The most rudimentary level of monitoring is administered via native Kubernetes features such as probes, cAdvisor, heapster, and kube-state-metrics. Readiness probe checks the health of a container before a pod is pushed live. Liveness probe periodically monitors the pod by running a defined set of commands to ensure that the pod is running as intended. A failed probe initiates a restart of the pod in an attempt to escape the error state.

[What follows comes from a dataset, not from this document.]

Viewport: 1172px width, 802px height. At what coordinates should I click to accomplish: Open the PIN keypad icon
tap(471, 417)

cAdvisor and heapster collect container resource usage. cAdvisor oversees all the pods in a node and collects overall machine resource utilization (CPU, memory, filesystem and network usage). Heapster aggregates this data across all the nodes in a cluster to provide an overview of the cluster’s health. Lastly, kube-state-metrics provides information via the Kubernetes API. This exports information such as the number of replicas the cluster has scheduled vs. currently available; number of pods running vs. stopped; and number of pod restarts.
While these native tools provide a basic overview of the Kubernetes health, they do not store this data nor help visualize it in an easily consumable manner. Additionally, they cannot answer application level metrics (e.g. how fast is my ElasticSearch query, how many times did my API trigger an error, how many messages are being processed). To address this need, you will need more powerful tools.

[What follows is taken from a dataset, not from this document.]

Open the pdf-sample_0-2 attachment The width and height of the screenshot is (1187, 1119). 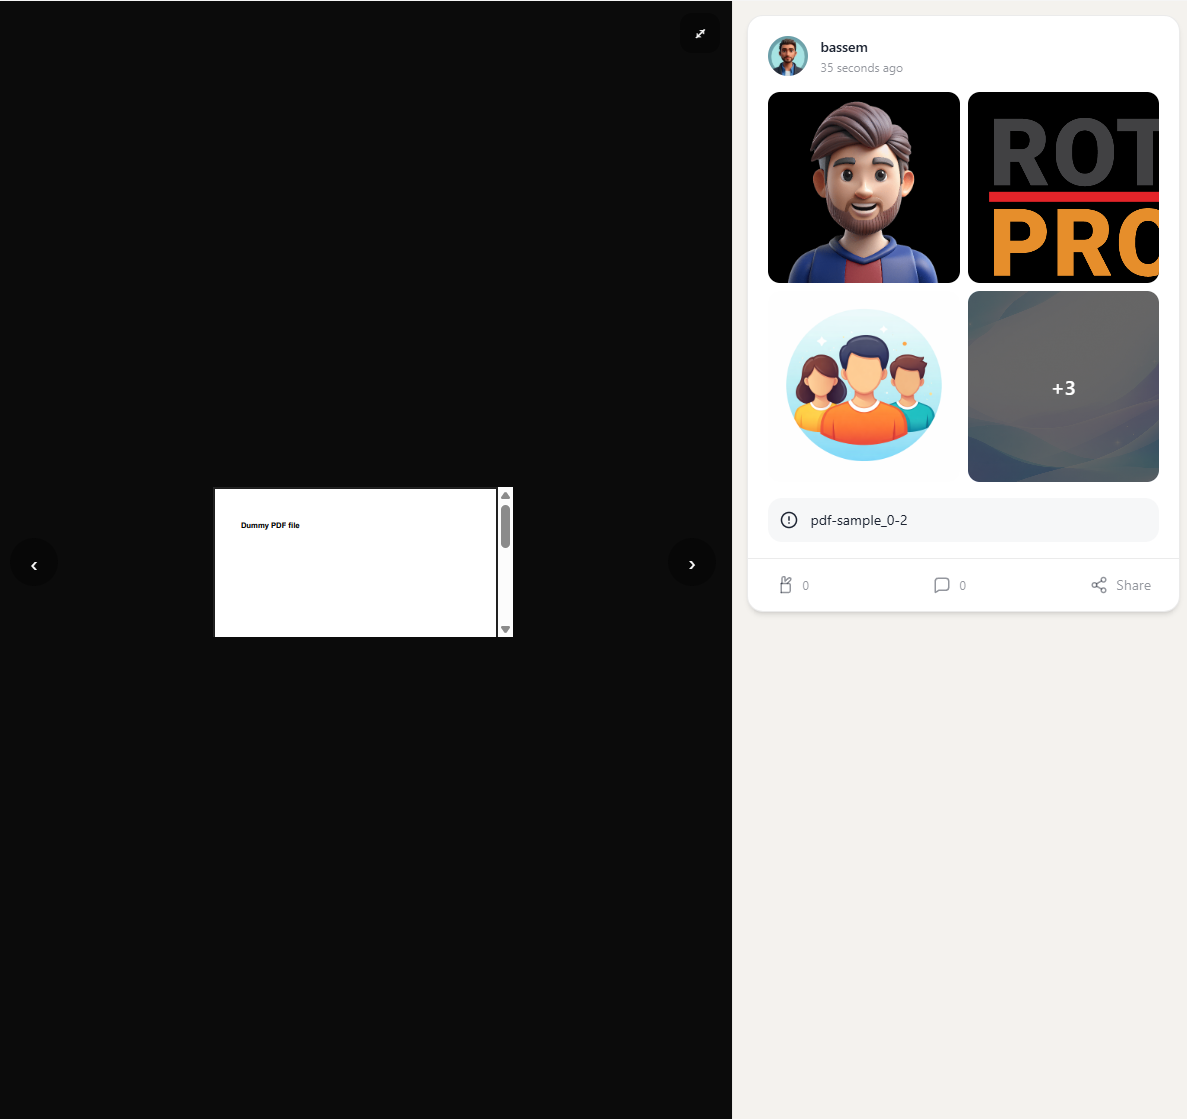859,520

If you're using the Google Kubernetes Engine, event exporter for Stackdriver Monitoring is enabled by default if cloud logging is enabled. For instructions on deploying to existing clusters, please see the Official Documentation.

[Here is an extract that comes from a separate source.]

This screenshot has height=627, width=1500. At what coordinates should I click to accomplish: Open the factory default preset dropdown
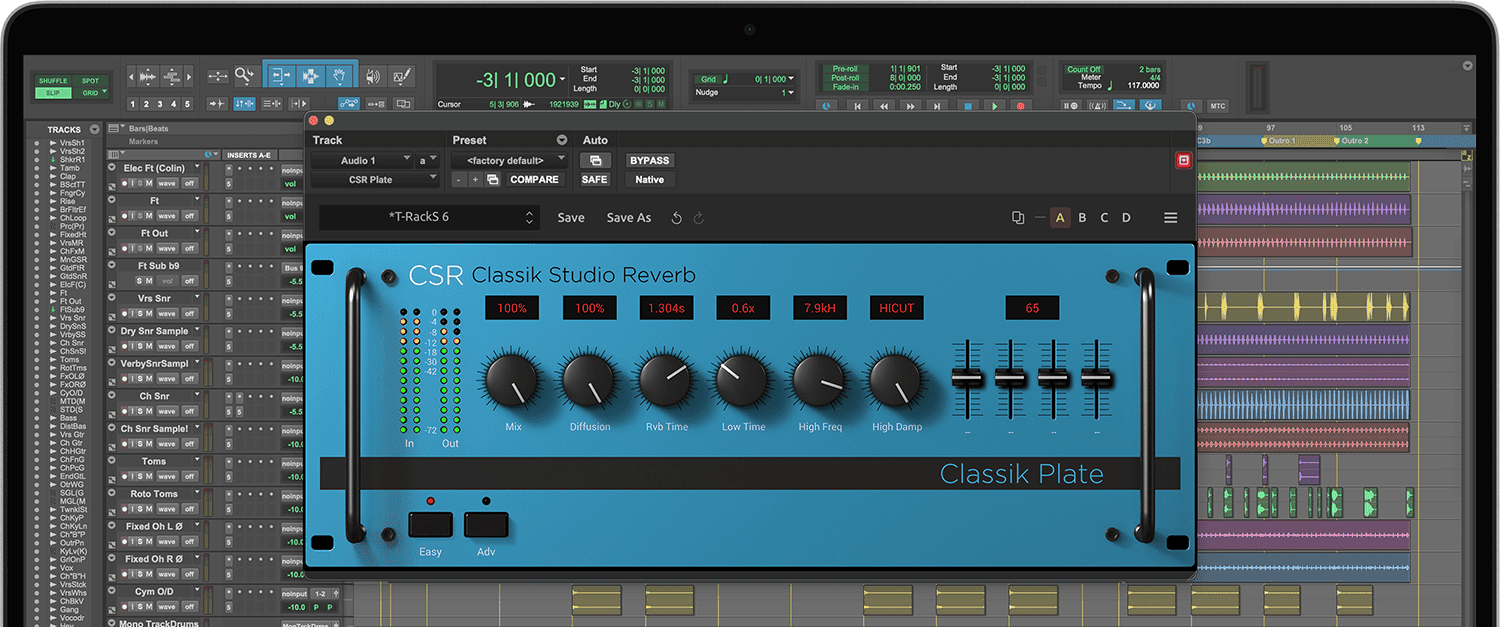click(506, 160)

On Stackdriver, you can monitor several things:
Building a dashboard using the above metrics is simple and straightforward, but making adjustments to the default settings to extract specific information is not well supported. If you're looking for a more robust monitoring solution, we recommend a combination of Prometheus and Grafana. It seems like others agree as well.
If you would like to use a combination of Stackdriver and Prometheus, there are tools to export data from each. We will cover exporting Stackdriver metrics to monitor GCP components with Prometheus below. One reason for doing this may be to monitor GCP-related metrics, such as the number of PubSub failed deliveries, BigQuery usage information, and Firebase status.
The following guide is heavily inspired by Sergey Nuzhdin's post on LWOLFS BLOG. He does a fantastic job of laying out how to deploy Prometheus and Grafana to Kubernetes using Helm charts. However, at the time of writing this, Nuzhdin does not cover deploying the newer version of Prometheus (2.1) and configuring alerts. To fill this knowledge gap, we created a Prometheus + Grafana Setup Guide that goes through the setup process step-by-step.
Prometheus is an open-source, time-series monitoring tool developed by the Cloud Native Computing Foundation (CNCF) project—the foundation behind Kubernetes. It’s a flexible system that can collect metrics, run complex queries, display graphs, and trigger alerts based on custom rules. Default deployment of Prometheus on Kubernetes scrapes all the aforementioned metrics exposed by probes, cAdvisor, heapster, and kube-state-metrics.
Additional benefits of Prometheus kick in when annotations are added to individual applications to expose custom metrics. As long as an endpoint can be reached with a predefined Prometheus-like format, Prometheus can scrape the metrics and aggregate with other information. The Prometheus server can also be linked to a persistent memory to store all the monitoring metrics. Lastly, Prometheus comes with an Alertmanager that can trigger alerts based on Prometheus-defined rules and notify DevOps engineers via email or Slack.
The Helm chart for Prometheus will set up the default monitoring metrics using kube-state-metrics (if enabled). But what if you want to monitor your node.js app? You can use a prom-client to format the metrics to be scraped by Prometheus. By default, Prometheus will scrape the '/metrics' endpoint, and the various client libraries will format the outputs to be read by Prometheus.
Since event exporting is enabled by default with GKE, StackDriver is a great option to monitoring GCP metrics. These include mature products such as PubSub, Compute, and BigQuery, as well as newer products in Cloud IoT, ML, and Firebase. (For a complete list of available metrics, see this documentation.)
Exporting these events to Prometheus follows a similar procedure as exporting custom metrics. In fact, GitHub user frodenas has made a Docker image of an exporter available to deploy via Helm/Kubernetes easily.
Grafana is an open-source software for time-series analysis and visualization that has native plugins for Prometheus and other popular libraries (Elasticsearch, InfluxDB, Graphite, etc.). While Prometheus provides a rudimentary visualization functionality, it is limited to a simple time-series graph format. Grafana allows for easier visualization of all of the metrics exported by Prometheus to be consumed in various formats: status checks, histograms, pie charts, trends, and complex graphs.